**REQUIRED ACTION**
Copy the material word for word, from its first line through the line containing "(180, 388).".

**DATA SECTION**
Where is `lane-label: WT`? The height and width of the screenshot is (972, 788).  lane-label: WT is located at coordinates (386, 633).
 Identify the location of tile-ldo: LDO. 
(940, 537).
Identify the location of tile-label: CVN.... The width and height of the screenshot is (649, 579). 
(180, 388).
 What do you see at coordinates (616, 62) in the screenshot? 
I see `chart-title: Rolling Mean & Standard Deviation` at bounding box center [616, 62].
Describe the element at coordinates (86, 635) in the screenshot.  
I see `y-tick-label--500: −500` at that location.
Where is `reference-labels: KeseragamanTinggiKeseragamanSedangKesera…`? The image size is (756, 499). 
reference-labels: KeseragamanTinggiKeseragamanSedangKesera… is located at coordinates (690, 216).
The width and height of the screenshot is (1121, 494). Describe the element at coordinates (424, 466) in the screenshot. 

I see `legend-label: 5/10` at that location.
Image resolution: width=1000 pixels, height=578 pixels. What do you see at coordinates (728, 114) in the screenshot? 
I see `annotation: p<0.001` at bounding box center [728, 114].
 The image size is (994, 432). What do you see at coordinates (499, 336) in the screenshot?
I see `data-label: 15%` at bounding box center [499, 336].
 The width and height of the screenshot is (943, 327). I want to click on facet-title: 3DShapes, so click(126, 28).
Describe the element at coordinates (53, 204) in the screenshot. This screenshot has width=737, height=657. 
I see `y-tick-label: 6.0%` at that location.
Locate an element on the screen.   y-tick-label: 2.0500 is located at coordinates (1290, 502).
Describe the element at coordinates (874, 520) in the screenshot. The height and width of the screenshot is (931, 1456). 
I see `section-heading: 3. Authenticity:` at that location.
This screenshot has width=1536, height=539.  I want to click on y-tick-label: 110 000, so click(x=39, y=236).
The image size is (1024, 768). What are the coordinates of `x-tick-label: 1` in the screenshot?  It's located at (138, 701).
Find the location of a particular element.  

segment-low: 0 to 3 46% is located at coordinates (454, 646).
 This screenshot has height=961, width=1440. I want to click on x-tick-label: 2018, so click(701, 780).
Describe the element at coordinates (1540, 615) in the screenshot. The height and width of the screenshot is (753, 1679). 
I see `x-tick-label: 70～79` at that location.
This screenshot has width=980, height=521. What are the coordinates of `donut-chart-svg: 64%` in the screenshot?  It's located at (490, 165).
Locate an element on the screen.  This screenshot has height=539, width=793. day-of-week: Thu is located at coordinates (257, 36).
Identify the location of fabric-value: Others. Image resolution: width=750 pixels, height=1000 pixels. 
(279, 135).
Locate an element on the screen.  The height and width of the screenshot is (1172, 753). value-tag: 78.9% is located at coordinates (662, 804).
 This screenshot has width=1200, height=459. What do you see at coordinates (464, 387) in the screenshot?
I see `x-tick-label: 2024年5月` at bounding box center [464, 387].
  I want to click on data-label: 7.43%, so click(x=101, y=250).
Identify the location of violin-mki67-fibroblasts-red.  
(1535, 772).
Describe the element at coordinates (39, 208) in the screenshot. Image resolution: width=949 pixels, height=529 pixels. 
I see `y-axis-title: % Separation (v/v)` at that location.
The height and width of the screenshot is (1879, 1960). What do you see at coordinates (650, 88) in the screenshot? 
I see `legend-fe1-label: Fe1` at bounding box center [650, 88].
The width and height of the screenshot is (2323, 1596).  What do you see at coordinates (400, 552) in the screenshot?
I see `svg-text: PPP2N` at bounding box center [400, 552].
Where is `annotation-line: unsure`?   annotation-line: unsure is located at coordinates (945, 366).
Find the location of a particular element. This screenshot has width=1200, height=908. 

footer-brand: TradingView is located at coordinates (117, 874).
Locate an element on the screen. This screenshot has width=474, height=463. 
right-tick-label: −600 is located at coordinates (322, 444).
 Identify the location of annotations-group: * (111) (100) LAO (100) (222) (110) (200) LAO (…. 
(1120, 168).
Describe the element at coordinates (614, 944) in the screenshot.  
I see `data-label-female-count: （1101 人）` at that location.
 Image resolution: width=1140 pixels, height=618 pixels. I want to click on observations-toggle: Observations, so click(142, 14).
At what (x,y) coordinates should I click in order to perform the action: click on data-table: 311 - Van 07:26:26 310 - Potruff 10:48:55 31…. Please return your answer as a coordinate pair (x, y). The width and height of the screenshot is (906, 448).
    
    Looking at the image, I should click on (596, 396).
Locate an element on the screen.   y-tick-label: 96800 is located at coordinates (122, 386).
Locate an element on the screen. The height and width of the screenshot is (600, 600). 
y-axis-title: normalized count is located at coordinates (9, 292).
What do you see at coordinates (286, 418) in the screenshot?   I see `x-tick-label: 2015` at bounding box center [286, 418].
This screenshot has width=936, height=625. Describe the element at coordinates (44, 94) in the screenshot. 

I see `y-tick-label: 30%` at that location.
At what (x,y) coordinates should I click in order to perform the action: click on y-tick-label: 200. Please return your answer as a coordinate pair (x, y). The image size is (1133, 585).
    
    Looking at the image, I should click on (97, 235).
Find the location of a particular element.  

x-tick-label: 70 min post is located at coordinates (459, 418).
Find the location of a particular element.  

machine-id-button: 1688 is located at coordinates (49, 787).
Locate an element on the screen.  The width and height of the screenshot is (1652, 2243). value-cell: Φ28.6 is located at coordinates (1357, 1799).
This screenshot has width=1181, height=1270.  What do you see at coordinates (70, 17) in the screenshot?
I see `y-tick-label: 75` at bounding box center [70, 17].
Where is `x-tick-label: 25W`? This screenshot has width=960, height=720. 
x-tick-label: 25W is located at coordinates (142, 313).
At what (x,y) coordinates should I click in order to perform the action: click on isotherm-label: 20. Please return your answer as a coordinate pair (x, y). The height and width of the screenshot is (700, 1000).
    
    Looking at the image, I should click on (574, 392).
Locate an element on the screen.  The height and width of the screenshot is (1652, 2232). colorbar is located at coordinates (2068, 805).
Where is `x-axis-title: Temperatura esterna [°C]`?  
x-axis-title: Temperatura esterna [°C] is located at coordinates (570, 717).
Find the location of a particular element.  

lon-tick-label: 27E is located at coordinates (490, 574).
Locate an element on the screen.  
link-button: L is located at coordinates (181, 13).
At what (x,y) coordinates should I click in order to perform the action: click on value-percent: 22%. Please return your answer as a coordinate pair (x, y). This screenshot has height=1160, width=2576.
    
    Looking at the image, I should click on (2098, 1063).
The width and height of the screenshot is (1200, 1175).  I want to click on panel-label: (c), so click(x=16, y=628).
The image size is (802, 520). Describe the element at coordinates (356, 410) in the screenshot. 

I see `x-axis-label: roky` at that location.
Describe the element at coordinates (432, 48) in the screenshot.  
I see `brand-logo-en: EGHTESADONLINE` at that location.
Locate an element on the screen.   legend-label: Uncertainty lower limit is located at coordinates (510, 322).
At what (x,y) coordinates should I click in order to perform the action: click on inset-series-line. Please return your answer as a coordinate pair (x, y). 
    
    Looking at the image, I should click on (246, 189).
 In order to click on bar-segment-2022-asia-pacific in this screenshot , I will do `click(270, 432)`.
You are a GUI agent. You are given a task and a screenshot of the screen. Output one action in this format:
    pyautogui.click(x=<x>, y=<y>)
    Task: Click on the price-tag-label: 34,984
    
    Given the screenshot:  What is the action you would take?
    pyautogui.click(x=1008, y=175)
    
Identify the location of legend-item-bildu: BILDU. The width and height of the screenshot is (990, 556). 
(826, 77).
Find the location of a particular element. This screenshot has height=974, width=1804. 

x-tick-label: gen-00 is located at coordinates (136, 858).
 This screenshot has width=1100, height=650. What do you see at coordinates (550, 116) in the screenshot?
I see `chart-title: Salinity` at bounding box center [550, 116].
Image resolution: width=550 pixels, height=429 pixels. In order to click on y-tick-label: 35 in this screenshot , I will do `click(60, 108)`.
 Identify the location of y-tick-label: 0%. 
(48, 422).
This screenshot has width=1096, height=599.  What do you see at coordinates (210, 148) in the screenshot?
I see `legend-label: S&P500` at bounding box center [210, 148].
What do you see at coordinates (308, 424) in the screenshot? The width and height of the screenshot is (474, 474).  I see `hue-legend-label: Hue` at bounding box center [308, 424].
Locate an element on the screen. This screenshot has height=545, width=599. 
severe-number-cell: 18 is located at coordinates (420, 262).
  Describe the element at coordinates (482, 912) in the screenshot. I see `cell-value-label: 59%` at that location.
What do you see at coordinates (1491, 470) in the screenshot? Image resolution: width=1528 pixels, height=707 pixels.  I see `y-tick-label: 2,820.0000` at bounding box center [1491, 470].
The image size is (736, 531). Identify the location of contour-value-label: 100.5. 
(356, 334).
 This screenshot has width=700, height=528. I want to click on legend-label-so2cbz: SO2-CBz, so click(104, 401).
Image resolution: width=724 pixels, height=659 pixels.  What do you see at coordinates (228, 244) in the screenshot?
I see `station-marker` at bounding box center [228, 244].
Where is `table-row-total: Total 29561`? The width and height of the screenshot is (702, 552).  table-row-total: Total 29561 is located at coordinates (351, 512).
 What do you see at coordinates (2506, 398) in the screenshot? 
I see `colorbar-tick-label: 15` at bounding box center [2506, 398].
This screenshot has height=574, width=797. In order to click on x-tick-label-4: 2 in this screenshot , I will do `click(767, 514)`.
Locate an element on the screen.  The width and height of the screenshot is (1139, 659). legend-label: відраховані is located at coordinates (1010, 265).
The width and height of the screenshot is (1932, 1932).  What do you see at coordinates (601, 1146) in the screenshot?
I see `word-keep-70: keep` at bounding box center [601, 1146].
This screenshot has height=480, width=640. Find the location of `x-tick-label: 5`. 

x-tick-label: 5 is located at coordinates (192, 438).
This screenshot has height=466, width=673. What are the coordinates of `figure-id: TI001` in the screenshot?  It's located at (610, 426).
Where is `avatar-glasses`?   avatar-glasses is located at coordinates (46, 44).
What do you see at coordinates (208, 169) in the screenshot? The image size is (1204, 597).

**PROBLEM SOLUTION**
Where is `lane-label: WT`? The height and width of the screenshot is (972, 788).  lane-label: WT is located at coordinates (386, 633).
 Identify the location of tile-ldo: LDO. 
(940, 537).
Identify the location of tile-label: CVN.... The width and height of the screenshot is (649, 579). 
(180, 388).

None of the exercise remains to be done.